CONSISTENT PARAMETER ESTIMATION FOR LASSO AND APPROXIMATE MESSAGE PASSING

成果类型:
Article
署名作者:
Mousavi, Ali; Maleki, Arian; Baraniuk, Richard G.
署名单位:
Rice University; Columbia University
刊物名称:
ANNALS OF STATISTICS
ISSN/ISSBN:
0090-5364
DOI:
10.1214/17-AOS1544
发表日期:
2018
页码:
119-148
关键词:
phase-transitions sparse signals RECOVERY selection RISK neighborliness UNIVERSALITY regression polytopes graphs
摘要:
This paper studies the optimal tuning of the regularization parameter in LASSO or the threshold parameters in approximate message passing (AMP). Considering a model in which the design matrix and noise are zero-mean i.i.d.
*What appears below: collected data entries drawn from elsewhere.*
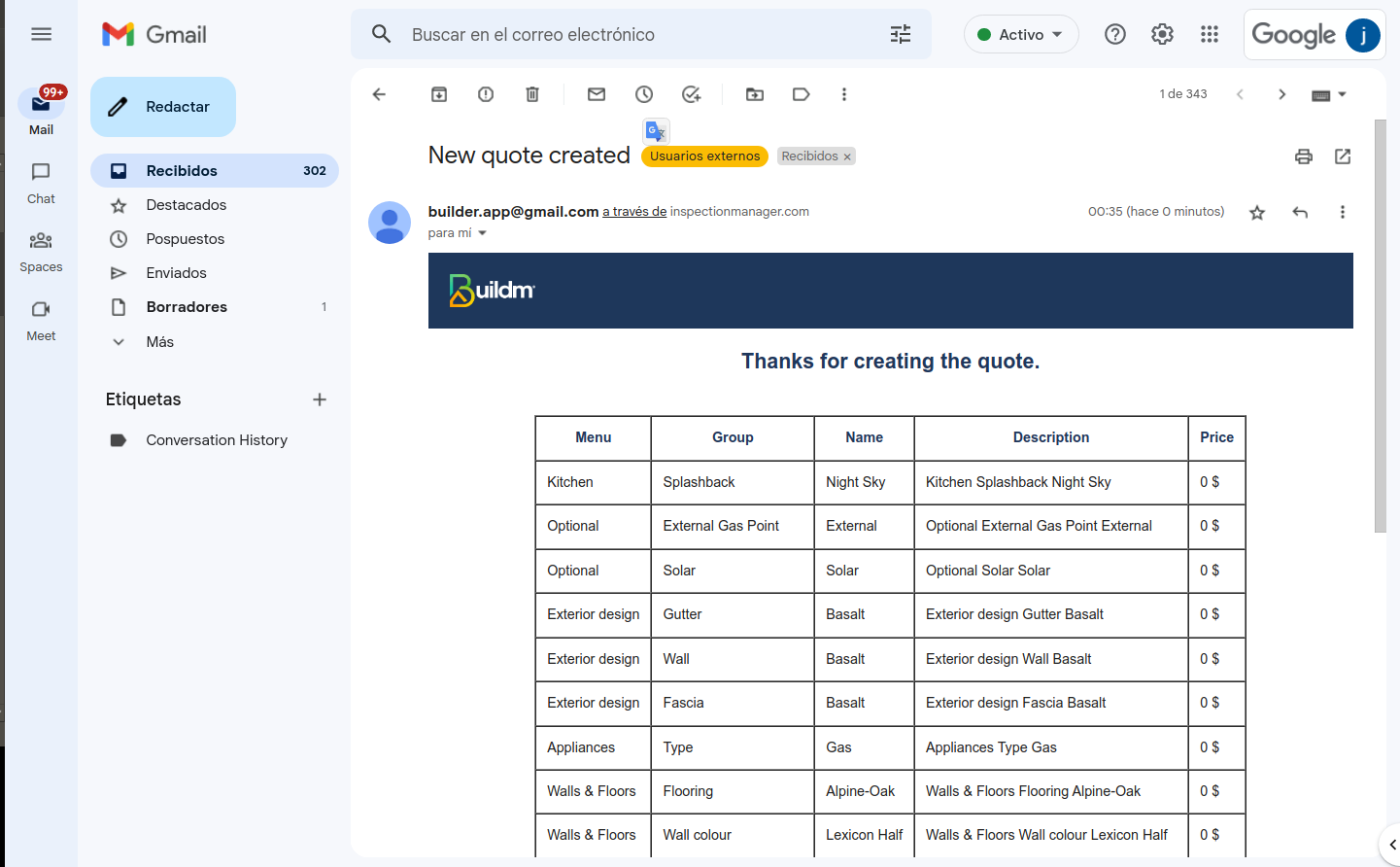The height and width of the screenshot is (867, 1400).
Task: Expand the Más section in the sidebar
Action: point(159,342)
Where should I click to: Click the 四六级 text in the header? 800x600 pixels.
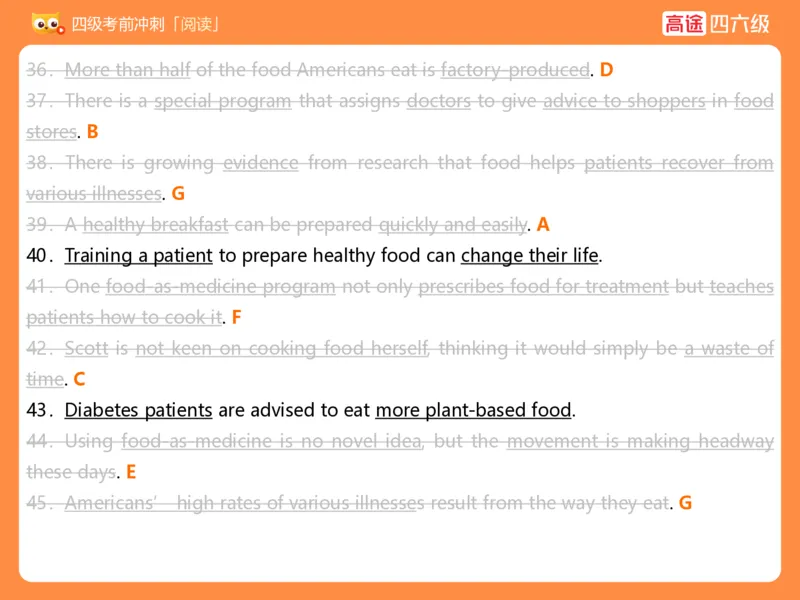(740, 23)
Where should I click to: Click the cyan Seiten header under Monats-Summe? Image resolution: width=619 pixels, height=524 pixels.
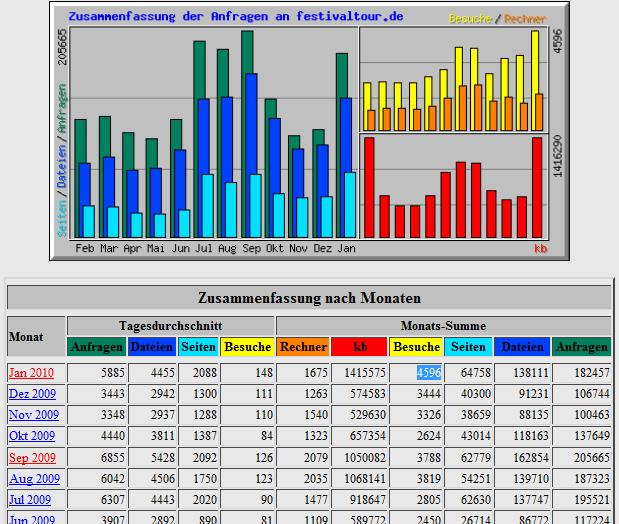point(468,347)
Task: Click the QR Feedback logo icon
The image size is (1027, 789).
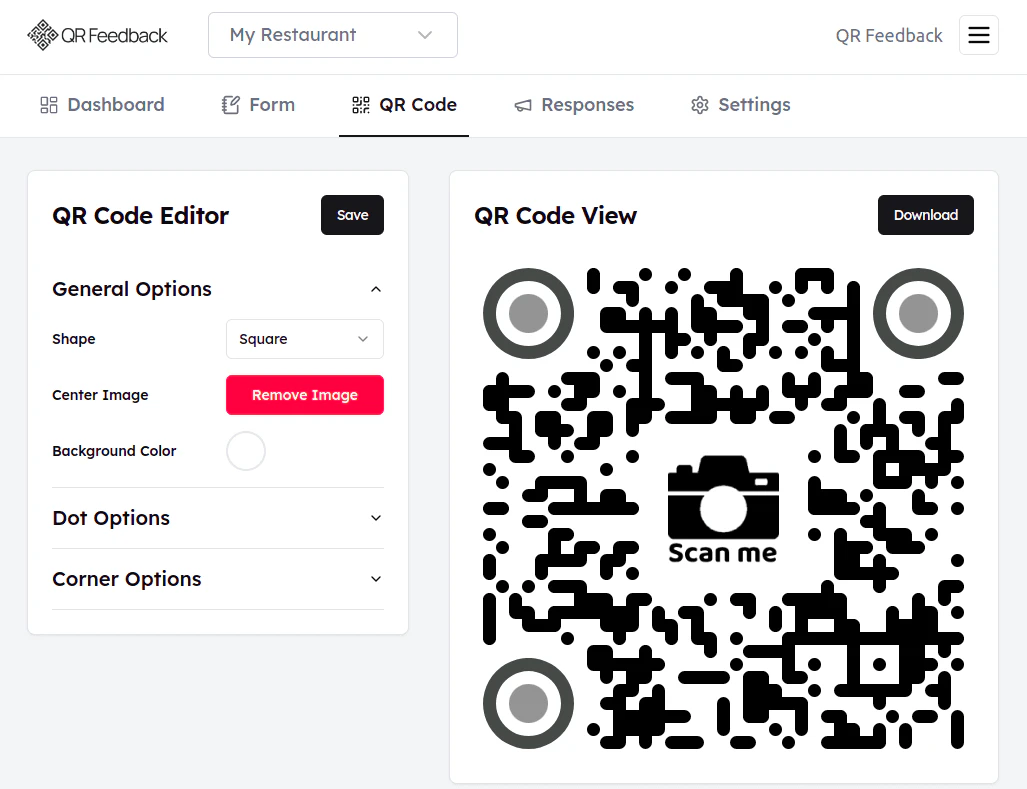Action: click(x=41, y=34)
Gaussian, we propose a data-driven approach for estimating the regularization parameter of LASSO and the threshold parameters in AMP. Our estimates are consistent, that is, they converge to their asymptotically optimal values in probability as n, the number of observations, and p, the ambient dimension of the sparse vector, grow to infinity, while n/p converges to a fixed number delta. As a byproduct of our analysis, we will shed light on the asymptotic properties of the solution paths of LASSO and AMP.